AIM OF THE TASK
Upon reaching the line containing "Task: Select the orange Embeddings pin icon", output that line and all remaining lines exactly, through the end of the entries, and output nothing before it.

========================================================================

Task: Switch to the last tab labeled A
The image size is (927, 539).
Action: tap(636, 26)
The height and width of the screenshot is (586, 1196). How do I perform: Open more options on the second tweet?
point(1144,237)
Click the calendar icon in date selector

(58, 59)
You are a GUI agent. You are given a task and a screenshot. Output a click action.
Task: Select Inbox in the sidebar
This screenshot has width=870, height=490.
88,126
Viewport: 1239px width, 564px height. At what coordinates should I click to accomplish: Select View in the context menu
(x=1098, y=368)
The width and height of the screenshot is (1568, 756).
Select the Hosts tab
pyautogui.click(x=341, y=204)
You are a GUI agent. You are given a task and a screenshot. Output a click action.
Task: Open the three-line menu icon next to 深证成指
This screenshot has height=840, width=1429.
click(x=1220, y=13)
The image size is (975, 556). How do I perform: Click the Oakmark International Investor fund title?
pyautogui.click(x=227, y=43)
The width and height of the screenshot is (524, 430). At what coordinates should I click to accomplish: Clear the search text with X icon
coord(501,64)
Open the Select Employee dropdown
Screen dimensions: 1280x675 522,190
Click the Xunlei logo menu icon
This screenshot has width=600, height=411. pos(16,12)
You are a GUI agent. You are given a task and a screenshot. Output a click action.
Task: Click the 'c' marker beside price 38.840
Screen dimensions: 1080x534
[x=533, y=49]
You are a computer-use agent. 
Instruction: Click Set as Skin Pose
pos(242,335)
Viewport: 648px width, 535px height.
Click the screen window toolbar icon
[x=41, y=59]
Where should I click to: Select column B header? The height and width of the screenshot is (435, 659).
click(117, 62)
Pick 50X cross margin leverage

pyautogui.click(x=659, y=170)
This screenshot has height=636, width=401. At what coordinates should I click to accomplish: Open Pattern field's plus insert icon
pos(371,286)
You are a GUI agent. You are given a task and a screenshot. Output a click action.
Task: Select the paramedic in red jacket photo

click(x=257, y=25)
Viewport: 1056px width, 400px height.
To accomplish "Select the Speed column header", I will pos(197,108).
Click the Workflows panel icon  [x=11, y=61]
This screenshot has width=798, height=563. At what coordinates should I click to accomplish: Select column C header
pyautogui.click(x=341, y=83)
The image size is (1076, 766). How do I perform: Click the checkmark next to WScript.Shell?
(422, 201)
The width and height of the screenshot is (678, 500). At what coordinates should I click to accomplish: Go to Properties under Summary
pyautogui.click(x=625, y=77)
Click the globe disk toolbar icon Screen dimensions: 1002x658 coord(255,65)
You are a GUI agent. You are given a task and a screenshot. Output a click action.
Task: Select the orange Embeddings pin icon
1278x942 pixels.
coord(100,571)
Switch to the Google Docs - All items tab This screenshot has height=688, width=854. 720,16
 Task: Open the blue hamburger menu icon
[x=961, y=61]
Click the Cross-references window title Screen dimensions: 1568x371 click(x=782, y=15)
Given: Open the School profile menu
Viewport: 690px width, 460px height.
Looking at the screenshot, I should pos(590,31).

========================================================================

RESPONSE
Task: Select the orange Embeddings pin icon
1278x942 pixels.
coord(100,571)
Switch to the Google Docs - All items tab This screenshot has height=688, width=854. 720,16
 Task: Open the blue hamburger menu icon
[x=961, y=61]
Click the Cross-references window title Screen dimensions: 1568x371 click(x=782, y=15)
Given: Open the School profile menu
Viewport: 690px width, 460px height.
Looking at the screenshot, I should pos(590,31).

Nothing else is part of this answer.